+++ DATA FOR ANALYSIS

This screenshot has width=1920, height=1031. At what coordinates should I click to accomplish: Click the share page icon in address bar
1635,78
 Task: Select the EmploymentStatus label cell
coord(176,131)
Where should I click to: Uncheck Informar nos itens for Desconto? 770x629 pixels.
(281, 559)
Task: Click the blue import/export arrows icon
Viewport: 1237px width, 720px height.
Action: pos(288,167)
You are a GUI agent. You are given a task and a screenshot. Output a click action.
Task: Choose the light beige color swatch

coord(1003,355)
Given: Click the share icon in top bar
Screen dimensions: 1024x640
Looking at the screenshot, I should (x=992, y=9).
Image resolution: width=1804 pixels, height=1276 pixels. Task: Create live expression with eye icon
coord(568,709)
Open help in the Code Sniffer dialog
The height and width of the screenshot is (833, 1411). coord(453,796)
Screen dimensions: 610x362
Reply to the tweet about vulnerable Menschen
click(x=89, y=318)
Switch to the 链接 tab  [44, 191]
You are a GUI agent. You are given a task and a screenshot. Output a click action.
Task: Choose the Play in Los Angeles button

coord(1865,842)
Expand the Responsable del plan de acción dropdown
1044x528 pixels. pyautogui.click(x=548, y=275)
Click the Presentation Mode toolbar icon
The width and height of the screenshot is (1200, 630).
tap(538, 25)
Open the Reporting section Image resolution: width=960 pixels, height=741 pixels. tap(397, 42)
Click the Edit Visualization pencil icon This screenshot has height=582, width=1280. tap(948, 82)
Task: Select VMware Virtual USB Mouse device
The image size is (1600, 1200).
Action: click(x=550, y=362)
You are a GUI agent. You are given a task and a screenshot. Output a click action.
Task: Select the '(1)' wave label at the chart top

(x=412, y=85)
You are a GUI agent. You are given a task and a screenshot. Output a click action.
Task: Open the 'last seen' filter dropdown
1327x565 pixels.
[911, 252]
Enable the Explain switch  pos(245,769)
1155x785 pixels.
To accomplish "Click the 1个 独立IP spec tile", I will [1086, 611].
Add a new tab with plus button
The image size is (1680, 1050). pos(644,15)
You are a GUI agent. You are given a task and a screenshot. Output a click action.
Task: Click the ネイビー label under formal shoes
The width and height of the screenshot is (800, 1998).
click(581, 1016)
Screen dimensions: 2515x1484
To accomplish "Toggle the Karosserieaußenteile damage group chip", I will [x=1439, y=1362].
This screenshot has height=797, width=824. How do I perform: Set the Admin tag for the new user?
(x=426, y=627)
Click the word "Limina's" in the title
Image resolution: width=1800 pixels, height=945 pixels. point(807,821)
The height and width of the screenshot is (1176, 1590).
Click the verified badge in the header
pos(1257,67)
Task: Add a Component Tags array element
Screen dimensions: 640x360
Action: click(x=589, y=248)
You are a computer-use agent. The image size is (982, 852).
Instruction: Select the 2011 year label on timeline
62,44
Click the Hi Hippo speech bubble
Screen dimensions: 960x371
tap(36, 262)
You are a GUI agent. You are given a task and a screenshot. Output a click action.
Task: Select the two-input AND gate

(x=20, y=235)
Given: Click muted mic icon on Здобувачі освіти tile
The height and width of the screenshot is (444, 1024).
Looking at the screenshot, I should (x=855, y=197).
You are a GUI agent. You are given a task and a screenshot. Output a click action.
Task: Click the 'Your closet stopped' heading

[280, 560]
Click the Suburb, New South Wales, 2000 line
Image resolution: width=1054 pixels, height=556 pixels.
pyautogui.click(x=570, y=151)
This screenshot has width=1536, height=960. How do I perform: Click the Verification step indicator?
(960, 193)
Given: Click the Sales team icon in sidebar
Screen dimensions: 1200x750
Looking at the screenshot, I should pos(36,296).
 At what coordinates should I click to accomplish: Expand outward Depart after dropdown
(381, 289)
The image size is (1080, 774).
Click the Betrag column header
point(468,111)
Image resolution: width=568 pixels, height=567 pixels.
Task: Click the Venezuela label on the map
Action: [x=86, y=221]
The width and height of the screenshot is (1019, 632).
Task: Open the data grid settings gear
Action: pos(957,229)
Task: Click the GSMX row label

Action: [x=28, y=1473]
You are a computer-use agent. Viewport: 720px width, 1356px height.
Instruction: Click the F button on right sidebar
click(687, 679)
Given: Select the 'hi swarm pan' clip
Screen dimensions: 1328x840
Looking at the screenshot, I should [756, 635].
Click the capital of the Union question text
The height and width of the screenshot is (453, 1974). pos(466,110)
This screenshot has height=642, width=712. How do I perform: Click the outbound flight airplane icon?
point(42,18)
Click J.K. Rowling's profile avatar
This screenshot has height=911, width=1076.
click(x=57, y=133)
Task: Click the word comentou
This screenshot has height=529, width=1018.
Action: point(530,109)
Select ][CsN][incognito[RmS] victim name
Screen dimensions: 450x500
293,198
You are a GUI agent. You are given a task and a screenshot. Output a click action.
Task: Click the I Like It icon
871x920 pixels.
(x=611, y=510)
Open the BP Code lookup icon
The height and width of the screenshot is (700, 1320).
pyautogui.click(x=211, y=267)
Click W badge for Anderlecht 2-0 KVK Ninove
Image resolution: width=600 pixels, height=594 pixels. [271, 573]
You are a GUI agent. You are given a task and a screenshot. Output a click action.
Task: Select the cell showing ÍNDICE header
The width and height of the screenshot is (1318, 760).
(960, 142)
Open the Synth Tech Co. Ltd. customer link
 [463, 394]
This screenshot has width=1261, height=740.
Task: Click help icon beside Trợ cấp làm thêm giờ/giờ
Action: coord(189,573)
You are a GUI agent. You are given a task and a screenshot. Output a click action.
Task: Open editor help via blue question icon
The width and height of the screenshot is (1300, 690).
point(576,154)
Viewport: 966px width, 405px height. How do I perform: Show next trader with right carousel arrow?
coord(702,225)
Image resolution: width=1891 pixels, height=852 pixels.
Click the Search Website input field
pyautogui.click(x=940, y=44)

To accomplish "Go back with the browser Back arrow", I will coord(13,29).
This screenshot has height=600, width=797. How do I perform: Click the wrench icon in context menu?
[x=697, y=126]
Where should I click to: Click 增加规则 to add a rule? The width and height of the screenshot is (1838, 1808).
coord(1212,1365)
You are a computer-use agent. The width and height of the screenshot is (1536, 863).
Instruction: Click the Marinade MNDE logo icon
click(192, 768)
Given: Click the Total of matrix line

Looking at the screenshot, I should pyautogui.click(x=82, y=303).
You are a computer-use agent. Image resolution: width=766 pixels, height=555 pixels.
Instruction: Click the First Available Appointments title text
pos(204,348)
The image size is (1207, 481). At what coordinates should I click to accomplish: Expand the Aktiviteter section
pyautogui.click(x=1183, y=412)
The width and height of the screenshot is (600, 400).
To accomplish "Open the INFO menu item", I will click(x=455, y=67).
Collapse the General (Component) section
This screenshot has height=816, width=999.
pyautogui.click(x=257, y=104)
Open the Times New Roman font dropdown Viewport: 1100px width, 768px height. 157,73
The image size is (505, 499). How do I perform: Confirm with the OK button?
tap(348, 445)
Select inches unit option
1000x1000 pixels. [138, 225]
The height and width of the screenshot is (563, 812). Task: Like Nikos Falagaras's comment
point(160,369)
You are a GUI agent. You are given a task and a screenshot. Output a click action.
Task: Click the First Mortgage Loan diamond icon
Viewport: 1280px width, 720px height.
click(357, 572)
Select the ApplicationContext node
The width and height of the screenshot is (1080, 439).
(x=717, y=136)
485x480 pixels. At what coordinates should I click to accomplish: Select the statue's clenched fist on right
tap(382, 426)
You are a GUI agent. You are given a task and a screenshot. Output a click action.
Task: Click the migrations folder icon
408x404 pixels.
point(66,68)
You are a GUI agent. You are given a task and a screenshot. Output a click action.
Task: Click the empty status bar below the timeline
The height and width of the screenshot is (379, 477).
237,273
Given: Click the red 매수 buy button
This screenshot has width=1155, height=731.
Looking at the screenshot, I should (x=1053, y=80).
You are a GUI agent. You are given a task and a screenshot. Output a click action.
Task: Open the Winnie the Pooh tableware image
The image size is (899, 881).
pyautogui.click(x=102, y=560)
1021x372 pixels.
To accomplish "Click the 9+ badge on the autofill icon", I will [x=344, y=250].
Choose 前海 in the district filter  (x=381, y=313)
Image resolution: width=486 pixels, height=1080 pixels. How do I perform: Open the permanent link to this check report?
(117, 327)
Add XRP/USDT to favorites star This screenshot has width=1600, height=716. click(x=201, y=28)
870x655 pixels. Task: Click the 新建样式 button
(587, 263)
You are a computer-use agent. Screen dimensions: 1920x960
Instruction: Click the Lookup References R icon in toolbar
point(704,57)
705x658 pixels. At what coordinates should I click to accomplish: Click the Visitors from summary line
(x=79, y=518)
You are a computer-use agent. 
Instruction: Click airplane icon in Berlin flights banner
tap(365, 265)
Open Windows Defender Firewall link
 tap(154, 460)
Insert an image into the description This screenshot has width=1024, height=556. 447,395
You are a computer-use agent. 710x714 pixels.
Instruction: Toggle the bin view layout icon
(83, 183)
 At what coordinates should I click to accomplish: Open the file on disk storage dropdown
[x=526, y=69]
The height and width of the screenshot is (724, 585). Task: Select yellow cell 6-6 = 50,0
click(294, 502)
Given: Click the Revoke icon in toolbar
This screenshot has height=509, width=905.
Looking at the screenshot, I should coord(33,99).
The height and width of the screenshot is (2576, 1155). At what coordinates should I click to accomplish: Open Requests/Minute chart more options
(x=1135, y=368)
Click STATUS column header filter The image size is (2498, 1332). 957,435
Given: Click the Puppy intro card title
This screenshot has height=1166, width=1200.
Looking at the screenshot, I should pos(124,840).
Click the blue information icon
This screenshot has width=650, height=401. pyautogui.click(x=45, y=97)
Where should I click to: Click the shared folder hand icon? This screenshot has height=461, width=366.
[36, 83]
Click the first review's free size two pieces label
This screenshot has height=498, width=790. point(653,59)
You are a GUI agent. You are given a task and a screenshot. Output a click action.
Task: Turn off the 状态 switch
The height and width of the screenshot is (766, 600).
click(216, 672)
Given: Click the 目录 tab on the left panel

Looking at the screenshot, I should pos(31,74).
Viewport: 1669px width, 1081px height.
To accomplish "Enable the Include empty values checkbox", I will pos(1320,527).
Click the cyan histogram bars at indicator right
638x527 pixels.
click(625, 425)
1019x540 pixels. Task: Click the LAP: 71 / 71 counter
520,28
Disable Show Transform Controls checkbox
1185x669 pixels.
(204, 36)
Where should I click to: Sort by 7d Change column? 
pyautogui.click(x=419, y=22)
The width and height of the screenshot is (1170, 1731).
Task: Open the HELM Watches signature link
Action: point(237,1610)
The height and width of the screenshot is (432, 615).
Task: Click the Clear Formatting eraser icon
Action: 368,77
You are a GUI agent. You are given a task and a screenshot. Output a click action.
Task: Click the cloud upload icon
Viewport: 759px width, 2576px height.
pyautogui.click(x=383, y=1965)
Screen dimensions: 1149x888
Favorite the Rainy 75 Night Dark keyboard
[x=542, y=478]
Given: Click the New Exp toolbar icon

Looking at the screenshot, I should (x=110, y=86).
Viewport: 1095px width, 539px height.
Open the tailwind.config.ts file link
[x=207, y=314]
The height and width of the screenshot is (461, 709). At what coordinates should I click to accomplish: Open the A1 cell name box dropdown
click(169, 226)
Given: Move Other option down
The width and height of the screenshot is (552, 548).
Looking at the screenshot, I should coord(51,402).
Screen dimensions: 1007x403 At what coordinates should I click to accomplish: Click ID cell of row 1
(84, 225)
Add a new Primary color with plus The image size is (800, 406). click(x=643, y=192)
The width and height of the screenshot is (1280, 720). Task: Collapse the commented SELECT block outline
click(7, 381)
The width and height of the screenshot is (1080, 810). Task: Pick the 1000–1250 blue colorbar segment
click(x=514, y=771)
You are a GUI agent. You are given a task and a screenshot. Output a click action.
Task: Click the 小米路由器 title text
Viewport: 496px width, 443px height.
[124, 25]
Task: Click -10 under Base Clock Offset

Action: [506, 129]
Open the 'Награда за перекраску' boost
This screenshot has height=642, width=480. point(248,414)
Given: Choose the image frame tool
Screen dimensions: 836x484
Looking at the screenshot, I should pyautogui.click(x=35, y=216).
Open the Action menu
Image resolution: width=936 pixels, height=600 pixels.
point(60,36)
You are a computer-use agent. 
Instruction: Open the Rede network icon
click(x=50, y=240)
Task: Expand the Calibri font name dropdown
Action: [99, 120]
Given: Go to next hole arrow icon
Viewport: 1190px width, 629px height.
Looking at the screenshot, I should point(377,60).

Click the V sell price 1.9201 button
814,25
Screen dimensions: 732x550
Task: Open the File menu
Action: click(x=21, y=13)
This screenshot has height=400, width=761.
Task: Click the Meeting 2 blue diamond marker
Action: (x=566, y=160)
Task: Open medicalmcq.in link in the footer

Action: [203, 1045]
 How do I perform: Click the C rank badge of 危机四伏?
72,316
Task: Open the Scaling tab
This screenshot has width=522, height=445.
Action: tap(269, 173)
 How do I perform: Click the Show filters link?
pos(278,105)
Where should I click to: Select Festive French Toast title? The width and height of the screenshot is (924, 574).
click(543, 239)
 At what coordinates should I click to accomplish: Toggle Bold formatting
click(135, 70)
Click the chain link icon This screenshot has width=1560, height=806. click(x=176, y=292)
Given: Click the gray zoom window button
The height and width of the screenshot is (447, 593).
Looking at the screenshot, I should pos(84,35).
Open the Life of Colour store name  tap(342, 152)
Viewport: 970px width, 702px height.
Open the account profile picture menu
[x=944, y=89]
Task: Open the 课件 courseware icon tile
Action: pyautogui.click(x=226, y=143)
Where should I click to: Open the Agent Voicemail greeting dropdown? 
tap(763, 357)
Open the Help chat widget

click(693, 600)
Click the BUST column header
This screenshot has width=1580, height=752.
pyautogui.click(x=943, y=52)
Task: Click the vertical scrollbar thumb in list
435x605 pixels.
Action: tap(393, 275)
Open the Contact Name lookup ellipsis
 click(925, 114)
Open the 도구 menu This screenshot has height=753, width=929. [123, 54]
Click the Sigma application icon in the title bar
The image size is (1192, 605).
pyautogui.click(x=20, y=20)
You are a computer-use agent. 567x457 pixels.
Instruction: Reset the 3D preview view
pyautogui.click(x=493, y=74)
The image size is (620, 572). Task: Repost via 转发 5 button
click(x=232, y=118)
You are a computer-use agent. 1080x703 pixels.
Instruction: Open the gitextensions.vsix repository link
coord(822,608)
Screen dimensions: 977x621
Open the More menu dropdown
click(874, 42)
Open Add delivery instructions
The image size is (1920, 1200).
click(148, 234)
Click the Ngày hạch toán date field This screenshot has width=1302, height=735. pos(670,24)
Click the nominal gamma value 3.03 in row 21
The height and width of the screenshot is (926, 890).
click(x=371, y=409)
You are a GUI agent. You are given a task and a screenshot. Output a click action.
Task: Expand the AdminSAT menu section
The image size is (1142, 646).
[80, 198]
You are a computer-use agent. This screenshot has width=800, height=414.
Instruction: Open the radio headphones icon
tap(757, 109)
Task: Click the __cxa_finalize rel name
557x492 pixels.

++++++

> _REQUIRED ACTION_
Above are the records; repeat exactly the lines from the one holding "This screenshot has width=522, height=445." down to the one holding "You are a computer-use agent. 1080x703", end lines included.

> _PROBLEM SOLUTION_
This screenshot has width=522, height=445.
Action: tap(269, 173)
 How do I perform: Click the Show filters link?
pos(278,105)
Where should I click to: Select Festive French Toast title? The width and height of the screenshot is (924, 574).
click(543, 239)
 At what coordinates should I click to accomplish: Toggle Bold formatting
click(135, 70)
Click the chain link icon This screenshot has width=1560, height=806. click(x=176, y=292)
Given: Click the gray zoom window button
The height and width of the screenshot is (447, 593).
Looking at the screenshot, I should pos(84,35).
Open the Life of Colour store name  tap(342, 152)
Viewport: 970px width, 702px height.
Open the account profile picture menu
[x=944, y=89]
Task: Open the 课件 courseware icon tile
Action: pyautogui.click(x=226, y=143)
Where should I click to: Open the Agent Voicemail greeting dropdown? 
tap(763, 357)
Open the Help chat widget

click(693, 600)
Click the BUST column header
This screenshot has width=1580, height=752.
pyautogui.click(x=943, y=52)
Task: Click the vertical scrollbar thumb in list
435x605 pixels.
Action: tap(393, 275)
Open the Contact Name lookup ellipsis
 click(925, 114)
Open the 도구 menu This screenshot has height=753, width=929. [123, 54]
Click the Sigma application icon in the title bar
The image size is (1192, 605).
pyautogui.click(x=20, y=20)
You are a computer-use agent. 567x457 pixels.
Instruction: Reset the 3D preview view
pyautogui.click(x=493, y=74)
The image size is (620, 572). Task: Repost via 转发 5 button
click(x=232, y=118)
You are a computer-use agent. 1080x703 pixels.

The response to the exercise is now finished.